[Text provided — start]

Prof. Joana Duarte

Keynote address

Inclusive CLIL – re-imagining CLIL from a global citizenship lens in a (post-)pandemic war-stricken world

Since its inception in the 1990s, CLIL has become part of the educational literature as a dual-focused and multi-dimensional approach for foreign language learning (Coyle, 2002). CLIL is not only about using an additional language as a medium in teaching, but also to build and reinforce learners’ knowledge of other disciplines while using the language creatively to solve problems and develop critical thinking (Gabillon, 2020). However, the magnitude of challenges that (language) learners face in schools today – in relation to conflicts, inequity, poverty, technology, climate, polarisation, etc. – creates new needs in relation to the conceptualisation and implementation of CLIL.

The talk will explore how the development of CLIL has recently been influenced by research exploring the role of language(s) and language use in our changing global social ecology caused by transnationalism and superdiversity (Blommaert, 2013; Vertovec, 2009). From this new perspective, language is no longer a standardised native-speaker driven construct with well-defined national/regional borders, but a multimodal tool and a resource for social practice and meaning making (Atkinson et al., 2016). As such, recent research on CLIL brings together language cognition, content and learning with a plurilingual mindset. Examples of this, are recent projects combining CLIL with multilingual education (Nikula et al. 2016) and translanguaging approaches (Duarte & Günther-van der Meij, 2020; Moore & Nikula, 2016).

[Text provided — finish]
[Available data — start]

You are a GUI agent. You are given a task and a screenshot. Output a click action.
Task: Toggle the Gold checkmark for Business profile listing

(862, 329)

[Available data — finish]
[Available data — start]

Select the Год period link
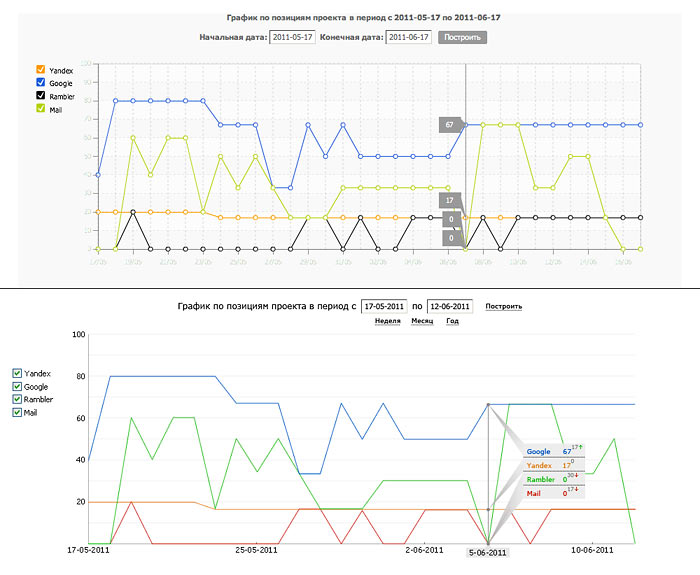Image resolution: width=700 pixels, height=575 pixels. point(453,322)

[Available data — finish]

_Work instructions:_
A. Answer these questions using the keynote abstract on inclusive CLIL:
(i) In which decade did CLIL begin?
(ii) According to the abstract, what is language no longer seen as?
(iii) With which two approaches have recent projects combined CLIL?
B. Carry on the keynote abstract on inclusive CLIL from the point where it stops.

_Responses in order:_
A.
(i) The 1990s.
(ii) A standardised native-speaker driven construct with well-defined national/regional borders.
(iii) Multilingual education and translanguaging approaches.

B.
Further, the talk will also present the role of CLIL in fostering intercultural/global citizenship skills (Porto, 2018), by focusing on the development of intercultural communicative competence. I will show how intercultural citizenship can complement CLIL as it bridges the 4Cs framework Coyle et al. (2010, p. 42) with a a pluriliteracies CLIL model (Meyer et al., 2015).

I conclude by highlighting the idea that – in a (post)pandemic, war-stricken world in which the interconnectedness of nations is unprecedented - for CLIL to contribute to inclusive education, its conceptualisations need to expand beyond any utilitarian, market-driven, and Eurocentric notions (Porto, 2018). CLIL must therefore include both plurilingual pedagogies and a focus on (critical) intercultural citizenship. Such forms of inclusive CLIL can empower young learners with attitudes, values, knowledge, and skills to help them grasp and actively address complex our current global issues.


Professor Joana Duarte holds a chair in bilingual education and world citizenship at the University of Amsterdam, and is associate professor at Stenden Hogeschool where she focuses on multilingualism.